2011年09月01日-1
仮決算の中間申告で棚卸資産等の損失を控除できる

 法人の2011年3月11日から同年9月10日までの間に終了する中間期間において、東日本大震災により棚卸資産等について生じた損失の額で一定のものがある場合には、その中間期間に係る仮決算の中間申告において、その中間期間において課される所得税額でその中間期間の法人税額から控除し切れなかった金額(その損失の額を限度)を還付できる措置が講じられている(震災特例法16、同法24)。

 そこで、棚卸資産等について生じた損失の額で「一定のもの」とは、棚卸資産、固定資産または固定資産に準ずる繰延資産について生じた損失の額(保険金、損害賠償金その他これらに類するものにより補填されるものを除く)の合計額となる。「東日本大震災に関する諸費用の法人税の取扱いについて(法令解釈通達):2011年4月18日」に、その定めがある。

 ここでは、法人が、災害のあった日の属する事業年度(被災事業年度)に、被災資産の修繕等のために要する費用の見積額以下の金額を災害損失特別勘定として経理したときは、その被災事業年度等の所得の金額の計算上、損金の額に算入されるとある。この場合、被災事業年度等の確定申告書等に災害損失特別勘定の損金算入に関する明細書を添付する必要がある。
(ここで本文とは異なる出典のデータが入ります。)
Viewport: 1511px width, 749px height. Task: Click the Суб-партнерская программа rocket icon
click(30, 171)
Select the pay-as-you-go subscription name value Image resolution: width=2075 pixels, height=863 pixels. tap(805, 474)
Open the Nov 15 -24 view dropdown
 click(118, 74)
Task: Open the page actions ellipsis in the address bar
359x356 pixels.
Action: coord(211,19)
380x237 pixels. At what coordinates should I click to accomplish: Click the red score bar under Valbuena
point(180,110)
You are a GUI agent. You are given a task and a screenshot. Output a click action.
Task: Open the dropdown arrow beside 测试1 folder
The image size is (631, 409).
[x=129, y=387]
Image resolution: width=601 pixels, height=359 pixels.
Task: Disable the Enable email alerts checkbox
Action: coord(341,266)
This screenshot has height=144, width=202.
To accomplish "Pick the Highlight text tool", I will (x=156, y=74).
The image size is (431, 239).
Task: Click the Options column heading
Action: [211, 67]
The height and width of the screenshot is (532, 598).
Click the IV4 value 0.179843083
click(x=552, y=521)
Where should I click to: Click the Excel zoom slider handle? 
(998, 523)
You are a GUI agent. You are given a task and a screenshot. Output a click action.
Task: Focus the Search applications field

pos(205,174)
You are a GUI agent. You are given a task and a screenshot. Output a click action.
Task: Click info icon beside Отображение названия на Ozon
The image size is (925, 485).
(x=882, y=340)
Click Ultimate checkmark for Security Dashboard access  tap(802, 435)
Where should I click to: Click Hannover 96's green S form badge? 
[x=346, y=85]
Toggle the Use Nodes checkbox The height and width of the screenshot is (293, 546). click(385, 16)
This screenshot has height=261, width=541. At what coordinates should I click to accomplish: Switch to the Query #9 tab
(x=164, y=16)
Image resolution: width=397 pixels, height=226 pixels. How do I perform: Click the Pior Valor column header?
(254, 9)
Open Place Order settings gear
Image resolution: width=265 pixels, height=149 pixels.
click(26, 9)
 税務署長は、控除し切れなかった金額の記載がある仮決算の中間申告書の提出があった場合には、その控除し切れなかった金額が過大であると認められる事由がある場合を除き、遅滞なく、還付または充当の手続をしなければならない。また税務署長は、必要があると認めるときは、その還付を受ける法人に対し、その控除をされるべき金額を証明する書類や帳簿の提示または提出を求めることができるとされている。